One of the things Bernadette had done was to make him stop playing the lottery. She had made him take the money he would have spent on lottery tickets and put it in a jar behind the kitchen sink. At the end of a month, she had dumped it all out on the kitchen table and shown him how much there was—and there was nearly three hundred dollars, enough for the utilities two months running, enough for a payment on the truck. Marty thought he would remember it all the rest of his life, the way she had been that night, her red hair caught back in a barrette, her great blue eyes looking bluer than usual in her pale, freckled face. She had been so beautiful, she had made him hurt.
“You have to have a plan,” she had told him again. “You have to think things through.”
He’d never been too good at that: thinking things through. He wasn’t good at it now. He had a sudden vision of the first time she had fallen down in front of him, bucking and shaking, her eyes rolling back in her head—but the vision went black in no time at all. He knew what he had done, the first time she had gotten sick and every time thereafter, but he couldn’t remember himself doing it.
He forced himself to look at Geena’s window, yet again. He forced himself to walk down the alley to Geena’s front door. The inner door was open, in spite of the cold, but at least the storm windows were in the outer door. He’d put them in himself, in November, because Bernadette had reminded him to. The windows were all clean, too, because Bernadette had cleaned them, the way she went down to Geena’s when Geena was sleeping off a drunk to do the dishes or vacuum the floors or get the laundry to the Laundromat so that Geena wouldn’t smell.
“She’s your mother,” Bernadette had said, running her fingers along the edge of a sewing needle she had been trying to thread for the last half hour. “You have to honor your mother, even if she hasn’t been a very good one.”
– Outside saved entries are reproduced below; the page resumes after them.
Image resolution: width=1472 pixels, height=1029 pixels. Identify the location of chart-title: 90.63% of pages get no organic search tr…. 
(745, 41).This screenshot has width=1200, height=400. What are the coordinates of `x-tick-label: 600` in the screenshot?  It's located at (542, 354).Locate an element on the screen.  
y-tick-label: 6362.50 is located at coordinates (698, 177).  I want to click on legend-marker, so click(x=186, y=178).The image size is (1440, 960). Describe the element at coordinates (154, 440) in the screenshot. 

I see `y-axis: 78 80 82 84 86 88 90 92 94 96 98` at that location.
Sometimes, Marty wondered what it was God thought he was doing. He was supposed to have some very important plan—and there had been times when Marty had claimed to understand it—but the truth was that everything seemed to be a mess. Nothing made sense. Nothing ever went right for more than a minute at a time.
Marty went into Geena’s trailer and turned on the light. He could hear Geena snoring in the back. He could see the small plastic statue of the Virgin Bernadette had put up on the wall next to the front door, as if that alone would be enough to make Geena want to change. Bernadette had statues of the Virgin everywhere, and rosaries, too. She had a Miraculous Medal with a blue glass background that she wore around her neck, always, no matter what. Even in these last few months, when they had not been going to St. Anselm’s at all, Bernadette had not stopped wearing that medal.
Sometimes, when Geena fell asleep drunk, she fell asleep naked. Marty didn’t know how old she was, but he thought she might be going through the menopause. She got hot at night, and even hotter when she was plastered, and then she took off her clothes and left them on the floor. He held his own breath and listened to hers. It was even and untroubled. It didn’t sound as if she were sucking in her own vomit. If she were lying naked, he should cover her—but he didn’t want to see her that way. It made him sick to his stomach, and angry in a way he couldn’t explain.
He listened for a moment more, and then went back outside, closing the inner door behind him, because that would at least let Geena’s trailer warm up. The moon over his head was full and clear. The air around him was very sharp. His hands were cold enough to feel stiff. He walked back to the truck and got in behind the wheel, moving carefully so that he did not startle Bernadette. He found himself wishing that her eyes were open, so that he could look into them, so deeply that he could see the bottom of her soul.
Instead, he got the truck started and the heater turned on, then headed out down the dirt track toward the town road. It was going to be a long drive into Philadelphia, and there would be traffic even at four o’clock in the morning. If they got there too late, Mass would be starting, and they wouldn’t be able to do what they needed to do. He should have listened to Bernadette in everything, without exception, even in those times when he had been so frightened he hadn’t been able to listen at all.
He had just turned onto the two-lane blacktop when Bernadette shifted in her seat and seemed to shudder. He leaned over and put his right hand over hers, to comfort her in sleep.
It was only when he felt the marble coldness of her skin that he remembered, for the first time in an hour, that Bernadette was dead.
2
On any other day of his life, the Reverend Daniel Burdock would have been asleep at four o’clock in the morning. He would at least have been to sleep sometime before then. Even in college, when everybody else he knew was spending two days a week trying to figure out if they could stay up forty-eight hours straight, he had been able to leave the party and sack out at a halfway-reasonable hour. Now he had been awake and restless for almost a full day, and it didn’t look like it was going to come to an end anytime soon. He had a terrible premonition that he was going to show up at the funeral this afternoon and keel right over—of exhaustion, or a heart attack, or simple frustration. Something was going to happen. He couldn’t go on like this. He couldn’t go on thinking like this. This was the way people like Timothy McVeigh thought, before they went out and did something stupid.